IRS ADDRESSING BACKLOG OF RETURNS

February 14, 2022 - Douglas Myser

IRS addressing backlog of returns. Multiple estimates from various sources have said that the Internal Revenue Service has between twelve and seven million unprocessed tax returns from last year, as they head into the 2022 tax season. The reasons are multiple. Congress has scaled back the IRS budget over the last decade, then add to that two Presidents who changed tax codes, that the IRS had to address, and to top it off, administering the Stimulus Checks during the Covid crisis. When you add it up, it means Congress and the Biden Administration are finally realizing a problem exists, and are planning a major increase in the number of IRS employees. IRS addressing backlog of returns.

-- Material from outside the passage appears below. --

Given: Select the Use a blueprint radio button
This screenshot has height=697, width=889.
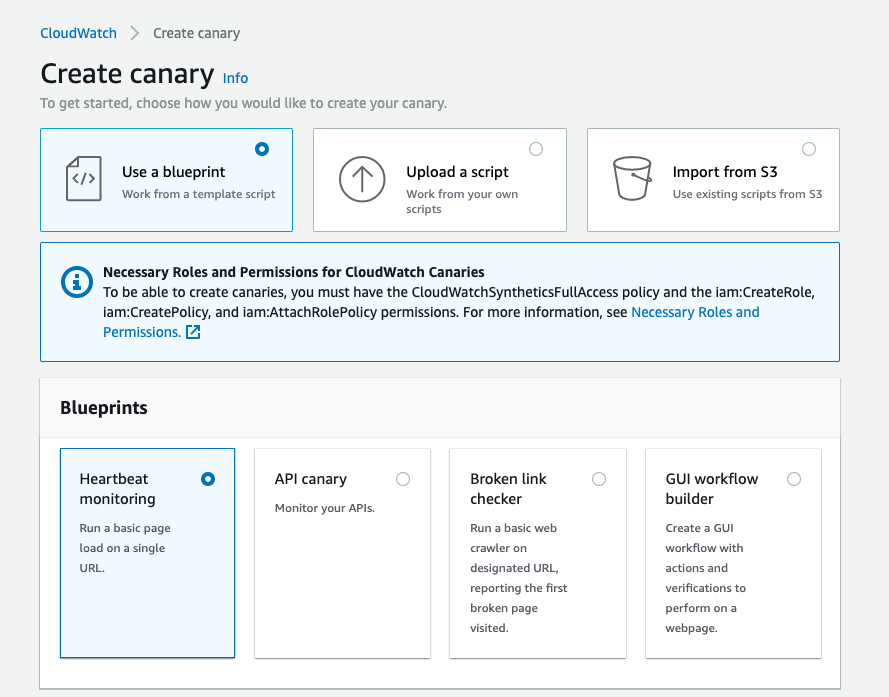Looking at the screenshot, I should pyautogui.click(x=262, y=149).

Collins, of the Taxpayer Advocate Service, stated that "It ahs been a very painful period of time , very frustrating, very hard for taxpayers," "They can't get through to the IRS through phones, their paper correspondence have been piling up, so it's very difficult for them to figure out what is going on." The IRS computers are the oldest major tech systems in the Federal Government, and are being overhauled, but it is a major undergoing, and doing it during Covid and while the IRS is under this sort of strain is crating difficulties in the transition.

Collin said that the IRS budget has fallen about 20% in the last decade while the number of tax returns has gone up by 13%. At the same time the IRS workload has increased. The IRS was put in charge of the Covid assistance payments to eligible Americans as well as the expanded child tax credit. The Biden Administration's Build Back Better Act would have provided $80 billion for the agency over the next 10 years. When the bill was defeated, several Congress people looked for a separate stand alone bill to fund the agency. Given that the deficit could be brought down nearly $1 trillion per year, with the amount of unpaid taxes, it seems the Congress will eventually get this through.